The most notable “Behind the Curtain” column thus far, and the one that does the best job of exposing the actual worldview that informs Allen and VandeHei’s work, is the one where they reported that doing what a bunch of CEOs want would “put a rocket booster on the U.S. economy.” It turns out, they write, that most politicians agree that doing the things that CEOs want would make the economy better, “but they are too timid to say it in public.” And basically the secret economy-boosting plan that everyone is too scared to talk about is tax reform, slashing entitlements, more immigration and more oil and gas drilling, all of which are things that are constantly and loudly supported by CEOs and politicians and newspaper editorial boards every day. Allen and VandeHei are wholly and uncritically endorsing the Beltway and CEO elite consensus while acting as if they are passing on to you secret wisdom.
These two are why every right-thinking person despises Politico and all they stand for.
2. The Washington Post
The Washington Post is the hometown paper of the city that everyone in America hates, usually for good reason. And the things Americans hate about that city and the people who work there are reflected in its pages.

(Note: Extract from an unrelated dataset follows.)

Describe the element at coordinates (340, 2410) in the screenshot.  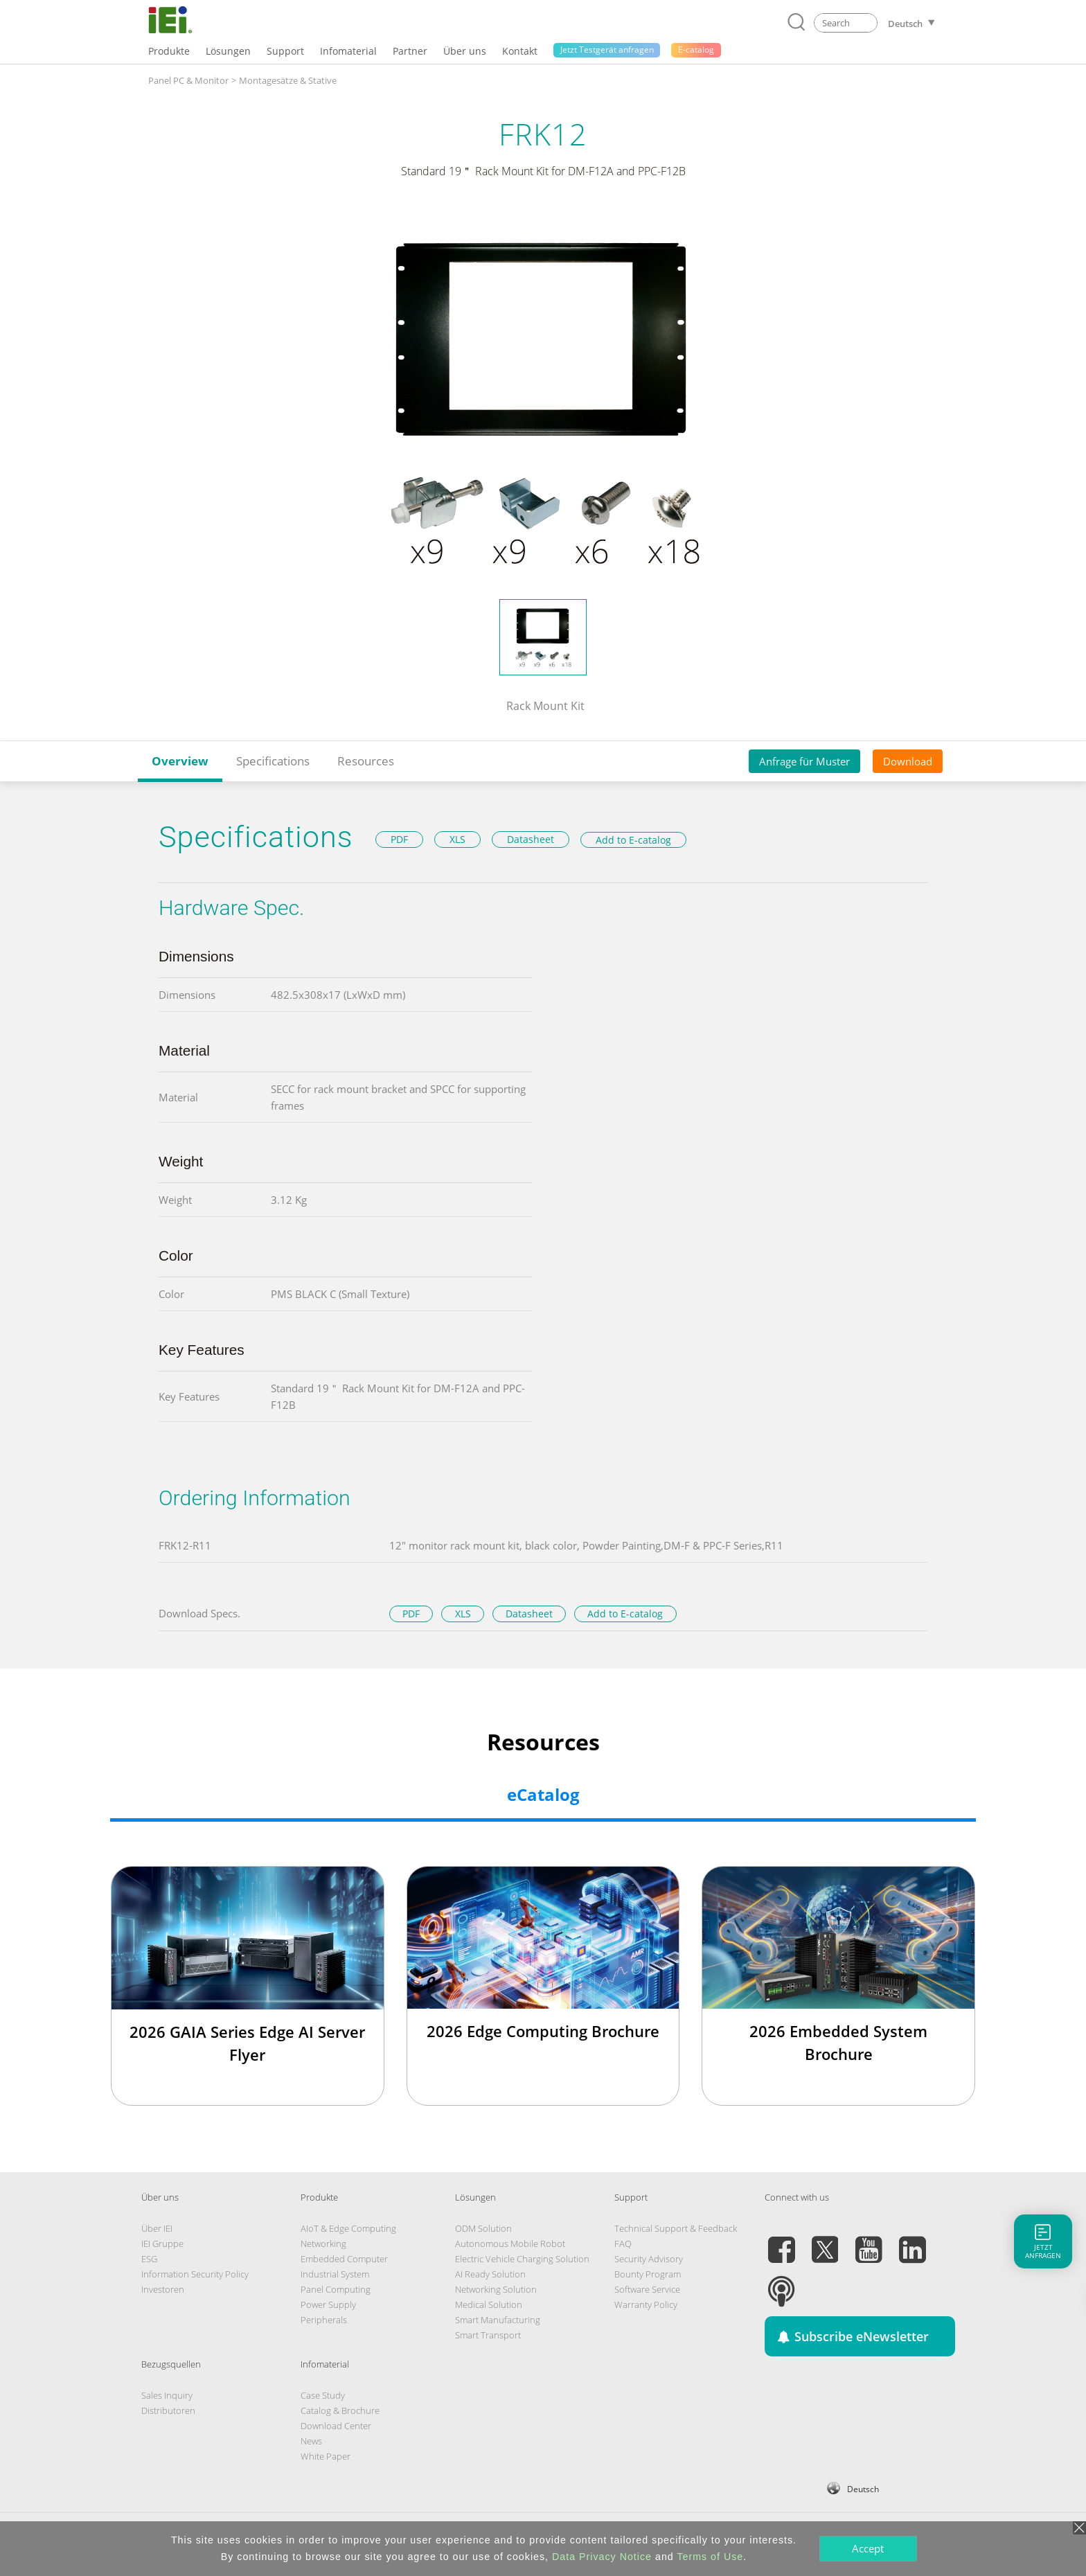
I see `Catalog & Brochure` at that location.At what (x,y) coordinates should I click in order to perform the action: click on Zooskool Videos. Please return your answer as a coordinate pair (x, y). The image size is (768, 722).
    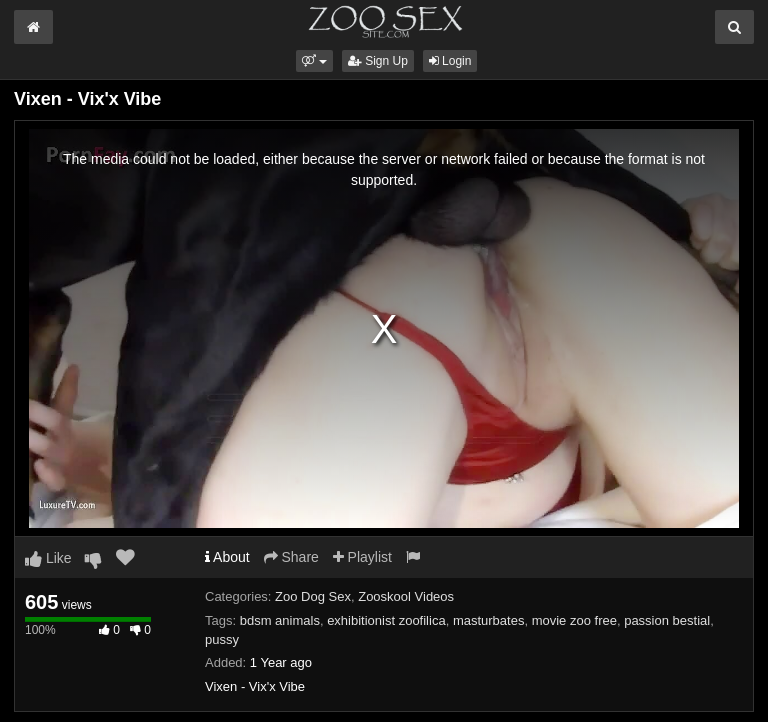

The newspaper itself is an ever smaller and more starved-looking thing. The people running it used to actually compete with the New York Times, for readers and writers and national influence. Now they can’t really decide if they even want to try.
The Post can’t decide if it’s local or national, with editors and publishers offering a series of conflicting and contradictory statements of intent over the last decade. The paper closed its major national bureaus a few years ago, but it also fails to extensively cover local news. What it seems to think it should be is a newspaper dedicated to covering politics and the federal government. D.C. already has three or four of those, which would seem to suffice, but politics is the paper’s brand, and what brings national traffic to the website.
The Washington Post has the worst opinion section of any major newspaper in the country. It’s actually baffling to me how bad it is. It doesn’t seem that difficult to simply not publish a bunch of liars, hacks and incredibly boring old men, but the Post can’t seem to figure it out.
And they have a million opinion writers. Wheezy old Richard Cohen. Torture enthusiast Marc Thiessen. Mustachioed supply-sider relic Robert Samuelson, George Will. I give them credit for publishing Harold Meyerson, but even that seems like an example of their devotion to being perceived as balanced — we’ll employ an avowed socialist, and also a couple of Republican hack speechwriters who love waterboarding.